▸ Exercise aim:
Using the records below, quote only the span that opens with the line containing "Viewport: 376px width, 198px" and closes with the line containing "601x253 pixels.", exactly and inclusively.

+++ Source material +++

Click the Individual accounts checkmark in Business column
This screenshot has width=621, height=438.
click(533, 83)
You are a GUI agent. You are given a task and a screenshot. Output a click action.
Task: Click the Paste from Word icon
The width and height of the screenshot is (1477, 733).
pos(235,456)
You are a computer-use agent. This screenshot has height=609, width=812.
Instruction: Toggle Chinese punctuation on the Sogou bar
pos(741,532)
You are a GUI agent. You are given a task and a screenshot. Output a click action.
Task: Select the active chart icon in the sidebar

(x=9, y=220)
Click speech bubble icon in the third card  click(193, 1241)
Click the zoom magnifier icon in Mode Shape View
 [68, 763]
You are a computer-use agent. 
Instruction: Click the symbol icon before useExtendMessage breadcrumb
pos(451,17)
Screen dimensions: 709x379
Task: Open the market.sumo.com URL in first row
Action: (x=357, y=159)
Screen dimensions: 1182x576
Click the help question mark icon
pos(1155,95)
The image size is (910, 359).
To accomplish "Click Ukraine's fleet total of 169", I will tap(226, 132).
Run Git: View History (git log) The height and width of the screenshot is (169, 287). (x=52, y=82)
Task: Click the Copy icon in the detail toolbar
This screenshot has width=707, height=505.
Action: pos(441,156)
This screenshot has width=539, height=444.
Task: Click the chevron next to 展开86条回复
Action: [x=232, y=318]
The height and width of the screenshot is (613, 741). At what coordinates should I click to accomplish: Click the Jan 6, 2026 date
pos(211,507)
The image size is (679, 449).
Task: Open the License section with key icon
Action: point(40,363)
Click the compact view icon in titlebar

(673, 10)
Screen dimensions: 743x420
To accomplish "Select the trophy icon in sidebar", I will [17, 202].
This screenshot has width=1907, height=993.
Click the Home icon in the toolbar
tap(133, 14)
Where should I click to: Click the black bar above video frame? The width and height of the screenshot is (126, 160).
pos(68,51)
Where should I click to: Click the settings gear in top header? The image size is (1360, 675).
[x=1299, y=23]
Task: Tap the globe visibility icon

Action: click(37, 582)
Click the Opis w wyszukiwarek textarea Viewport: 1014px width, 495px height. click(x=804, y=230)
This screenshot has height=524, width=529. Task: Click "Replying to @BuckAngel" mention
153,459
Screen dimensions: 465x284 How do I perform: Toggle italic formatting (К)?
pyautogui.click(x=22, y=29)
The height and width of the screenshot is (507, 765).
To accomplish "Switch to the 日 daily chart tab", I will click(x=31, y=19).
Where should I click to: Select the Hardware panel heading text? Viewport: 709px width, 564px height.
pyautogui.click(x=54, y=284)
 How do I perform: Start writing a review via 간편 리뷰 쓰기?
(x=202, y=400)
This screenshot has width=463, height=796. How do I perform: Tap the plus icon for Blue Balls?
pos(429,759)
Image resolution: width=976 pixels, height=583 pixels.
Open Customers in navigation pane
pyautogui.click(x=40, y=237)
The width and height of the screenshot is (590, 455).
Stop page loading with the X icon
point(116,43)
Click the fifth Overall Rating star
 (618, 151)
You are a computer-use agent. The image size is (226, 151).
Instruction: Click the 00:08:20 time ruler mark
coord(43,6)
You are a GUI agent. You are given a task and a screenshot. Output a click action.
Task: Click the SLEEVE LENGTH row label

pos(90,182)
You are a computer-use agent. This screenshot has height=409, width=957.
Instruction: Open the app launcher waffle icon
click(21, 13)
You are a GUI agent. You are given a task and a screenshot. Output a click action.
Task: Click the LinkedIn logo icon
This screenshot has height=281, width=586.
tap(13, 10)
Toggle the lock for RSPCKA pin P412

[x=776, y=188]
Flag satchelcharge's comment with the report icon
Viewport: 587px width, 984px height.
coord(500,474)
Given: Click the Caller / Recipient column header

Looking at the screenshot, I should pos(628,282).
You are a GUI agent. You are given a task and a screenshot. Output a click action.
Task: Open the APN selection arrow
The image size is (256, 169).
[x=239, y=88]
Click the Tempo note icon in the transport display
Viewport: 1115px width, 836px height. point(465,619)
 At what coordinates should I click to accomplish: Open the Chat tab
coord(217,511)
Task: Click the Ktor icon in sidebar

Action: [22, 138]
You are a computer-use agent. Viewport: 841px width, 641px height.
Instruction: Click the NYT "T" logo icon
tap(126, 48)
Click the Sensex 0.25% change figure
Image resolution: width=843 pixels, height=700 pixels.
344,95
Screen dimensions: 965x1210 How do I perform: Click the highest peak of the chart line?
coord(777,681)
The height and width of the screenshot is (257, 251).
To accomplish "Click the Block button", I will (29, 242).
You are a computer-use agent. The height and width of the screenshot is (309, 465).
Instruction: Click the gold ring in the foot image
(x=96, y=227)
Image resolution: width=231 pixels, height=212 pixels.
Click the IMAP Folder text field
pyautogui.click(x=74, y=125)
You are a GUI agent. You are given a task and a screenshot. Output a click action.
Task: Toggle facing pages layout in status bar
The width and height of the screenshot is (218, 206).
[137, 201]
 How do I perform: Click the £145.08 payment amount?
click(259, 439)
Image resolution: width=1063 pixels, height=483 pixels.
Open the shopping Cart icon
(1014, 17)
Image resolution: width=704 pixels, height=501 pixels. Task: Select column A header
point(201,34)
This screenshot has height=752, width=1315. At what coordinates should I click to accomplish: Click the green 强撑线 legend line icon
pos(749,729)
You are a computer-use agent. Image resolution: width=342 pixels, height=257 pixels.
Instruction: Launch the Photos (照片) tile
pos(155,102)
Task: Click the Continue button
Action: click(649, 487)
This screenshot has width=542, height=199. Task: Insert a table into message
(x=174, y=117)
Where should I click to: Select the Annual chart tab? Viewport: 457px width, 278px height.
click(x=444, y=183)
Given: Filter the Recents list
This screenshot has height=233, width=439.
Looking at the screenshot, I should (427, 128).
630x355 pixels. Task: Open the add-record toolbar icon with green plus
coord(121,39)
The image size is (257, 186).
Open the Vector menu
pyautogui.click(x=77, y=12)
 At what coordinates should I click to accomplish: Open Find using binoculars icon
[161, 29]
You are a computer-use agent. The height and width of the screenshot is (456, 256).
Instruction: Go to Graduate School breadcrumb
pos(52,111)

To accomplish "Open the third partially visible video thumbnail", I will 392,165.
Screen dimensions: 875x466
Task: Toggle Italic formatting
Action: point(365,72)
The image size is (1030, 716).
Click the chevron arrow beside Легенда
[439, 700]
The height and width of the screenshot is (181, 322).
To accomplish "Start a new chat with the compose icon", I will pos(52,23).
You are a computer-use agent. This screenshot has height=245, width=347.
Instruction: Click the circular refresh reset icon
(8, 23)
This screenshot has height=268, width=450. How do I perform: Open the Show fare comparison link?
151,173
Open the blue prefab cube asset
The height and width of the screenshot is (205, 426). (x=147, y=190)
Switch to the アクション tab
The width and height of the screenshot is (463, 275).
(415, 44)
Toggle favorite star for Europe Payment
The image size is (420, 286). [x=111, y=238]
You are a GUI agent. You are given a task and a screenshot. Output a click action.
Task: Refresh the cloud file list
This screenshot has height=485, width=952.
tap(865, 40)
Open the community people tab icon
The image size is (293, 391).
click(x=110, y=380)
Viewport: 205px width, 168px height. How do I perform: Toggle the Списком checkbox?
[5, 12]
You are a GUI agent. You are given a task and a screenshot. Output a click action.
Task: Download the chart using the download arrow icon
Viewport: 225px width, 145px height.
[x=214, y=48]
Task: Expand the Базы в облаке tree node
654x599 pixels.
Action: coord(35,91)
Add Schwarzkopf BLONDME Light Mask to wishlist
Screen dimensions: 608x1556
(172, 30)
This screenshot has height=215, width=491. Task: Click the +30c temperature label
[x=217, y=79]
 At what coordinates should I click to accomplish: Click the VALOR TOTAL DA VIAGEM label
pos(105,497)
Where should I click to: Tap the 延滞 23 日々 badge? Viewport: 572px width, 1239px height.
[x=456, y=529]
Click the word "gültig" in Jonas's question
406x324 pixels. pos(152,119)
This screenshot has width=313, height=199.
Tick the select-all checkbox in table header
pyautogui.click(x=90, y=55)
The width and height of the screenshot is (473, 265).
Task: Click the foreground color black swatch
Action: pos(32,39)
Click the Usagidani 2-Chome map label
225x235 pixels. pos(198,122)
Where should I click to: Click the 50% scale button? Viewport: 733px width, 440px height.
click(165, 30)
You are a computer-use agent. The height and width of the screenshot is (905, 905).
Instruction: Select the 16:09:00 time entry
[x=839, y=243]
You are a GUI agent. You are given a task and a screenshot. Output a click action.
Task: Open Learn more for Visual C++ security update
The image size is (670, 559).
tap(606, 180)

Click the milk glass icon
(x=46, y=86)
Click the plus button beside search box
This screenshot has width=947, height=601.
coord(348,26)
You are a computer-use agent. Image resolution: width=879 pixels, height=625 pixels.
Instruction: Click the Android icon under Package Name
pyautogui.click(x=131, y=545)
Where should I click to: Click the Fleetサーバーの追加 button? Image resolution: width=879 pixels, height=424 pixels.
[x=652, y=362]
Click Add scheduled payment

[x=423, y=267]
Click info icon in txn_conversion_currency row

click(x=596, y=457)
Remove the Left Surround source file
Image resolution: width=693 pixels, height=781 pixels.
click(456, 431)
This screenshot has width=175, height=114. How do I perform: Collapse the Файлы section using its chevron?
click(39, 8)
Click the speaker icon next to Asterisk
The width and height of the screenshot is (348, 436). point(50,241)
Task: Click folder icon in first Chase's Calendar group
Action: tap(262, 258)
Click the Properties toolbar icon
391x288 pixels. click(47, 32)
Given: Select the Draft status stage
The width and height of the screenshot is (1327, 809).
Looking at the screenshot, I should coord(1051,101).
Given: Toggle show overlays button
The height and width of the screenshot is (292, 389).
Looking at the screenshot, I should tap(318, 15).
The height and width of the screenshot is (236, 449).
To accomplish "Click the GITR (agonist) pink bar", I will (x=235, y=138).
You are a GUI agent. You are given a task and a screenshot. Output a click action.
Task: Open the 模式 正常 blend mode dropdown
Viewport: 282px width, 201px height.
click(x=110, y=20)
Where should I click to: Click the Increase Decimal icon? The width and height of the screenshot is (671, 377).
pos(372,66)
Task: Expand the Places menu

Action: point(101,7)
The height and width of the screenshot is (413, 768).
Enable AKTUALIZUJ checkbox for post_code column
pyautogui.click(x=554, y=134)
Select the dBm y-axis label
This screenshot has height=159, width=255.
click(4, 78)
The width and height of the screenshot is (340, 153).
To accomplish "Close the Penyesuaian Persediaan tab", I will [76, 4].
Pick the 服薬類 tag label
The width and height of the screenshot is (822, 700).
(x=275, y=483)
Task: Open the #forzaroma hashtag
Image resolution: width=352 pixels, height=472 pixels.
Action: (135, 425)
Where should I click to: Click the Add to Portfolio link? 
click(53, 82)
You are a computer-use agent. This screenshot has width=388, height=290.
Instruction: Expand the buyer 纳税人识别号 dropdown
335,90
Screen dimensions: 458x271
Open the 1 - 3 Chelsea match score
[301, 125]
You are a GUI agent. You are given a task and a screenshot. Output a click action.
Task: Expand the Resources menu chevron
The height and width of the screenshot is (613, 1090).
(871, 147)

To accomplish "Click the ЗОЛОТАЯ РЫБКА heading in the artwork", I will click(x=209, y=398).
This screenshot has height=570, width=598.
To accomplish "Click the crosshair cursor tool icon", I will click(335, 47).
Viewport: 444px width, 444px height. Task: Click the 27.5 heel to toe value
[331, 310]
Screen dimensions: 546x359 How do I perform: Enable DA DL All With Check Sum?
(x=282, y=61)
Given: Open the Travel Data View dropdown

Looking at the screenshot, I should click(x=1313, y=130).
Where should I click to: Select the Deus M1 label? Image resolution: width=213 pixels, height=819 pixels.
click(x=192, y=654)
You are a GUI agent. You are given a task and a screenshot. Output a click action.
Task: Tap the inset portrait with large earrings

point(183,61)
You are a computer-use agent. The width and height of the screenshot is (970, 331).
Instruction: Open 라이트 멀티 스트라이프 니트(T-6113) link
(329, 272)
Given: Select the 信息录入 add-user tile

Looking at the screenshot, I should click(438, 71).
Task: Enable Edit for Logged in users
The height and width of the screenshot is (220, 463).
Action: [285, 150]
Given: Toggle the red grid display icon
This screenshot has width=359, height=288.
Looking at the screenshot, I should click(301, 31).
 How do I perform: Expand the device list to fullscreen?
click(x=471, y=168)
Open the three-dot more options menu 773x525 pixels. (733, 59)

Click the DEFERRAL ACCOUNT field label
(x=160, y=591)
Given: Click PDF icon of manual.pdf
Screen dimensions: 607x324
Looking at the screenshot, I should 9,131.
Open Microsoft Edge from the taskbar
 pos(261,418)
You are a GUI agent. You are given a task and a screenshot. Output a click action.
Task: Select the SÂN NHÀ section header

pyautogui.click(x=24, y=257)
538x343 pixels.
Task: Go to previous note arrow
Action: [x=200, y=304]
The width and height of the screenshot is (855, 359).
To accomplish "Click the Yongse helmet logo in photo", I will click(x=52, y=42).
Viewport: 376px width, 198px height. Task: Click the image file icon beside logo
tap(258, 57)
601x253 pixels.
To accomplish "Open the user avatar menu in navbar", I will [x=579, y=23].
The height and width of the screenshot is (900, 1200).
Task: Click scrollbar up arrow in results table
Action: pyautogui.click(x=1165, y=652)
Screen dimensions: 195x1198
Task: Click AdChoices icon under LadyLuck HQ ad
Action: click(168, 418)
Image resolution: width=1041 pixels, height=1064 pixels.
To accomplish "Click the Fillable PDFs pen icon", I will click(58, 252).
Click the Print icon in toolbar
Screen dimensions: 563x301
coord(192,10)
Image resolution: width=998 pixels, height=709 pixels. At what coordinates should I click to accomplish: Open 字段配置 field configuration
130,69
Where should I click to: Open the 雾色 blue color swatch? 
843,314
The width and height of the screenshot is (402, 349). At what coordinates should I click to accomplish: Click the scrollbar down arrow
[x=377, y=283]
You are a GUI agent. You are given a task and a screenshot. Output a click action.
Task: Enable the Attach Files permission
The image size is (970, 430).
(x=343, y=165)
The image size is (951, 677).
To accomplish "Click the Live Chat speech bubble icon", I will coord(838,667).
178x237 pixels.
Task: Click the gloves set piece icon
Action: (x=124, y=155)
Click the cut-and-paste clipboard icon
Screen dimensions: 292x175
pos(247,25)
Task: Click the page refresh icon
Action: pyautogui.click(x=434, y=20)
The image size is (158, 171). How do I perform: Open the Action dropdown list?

+++

▸ Solution below:
Viewport: 376px width, 198px height. Task: Click the image file icon beside logo
tap(258, 57)
601x253 pixels.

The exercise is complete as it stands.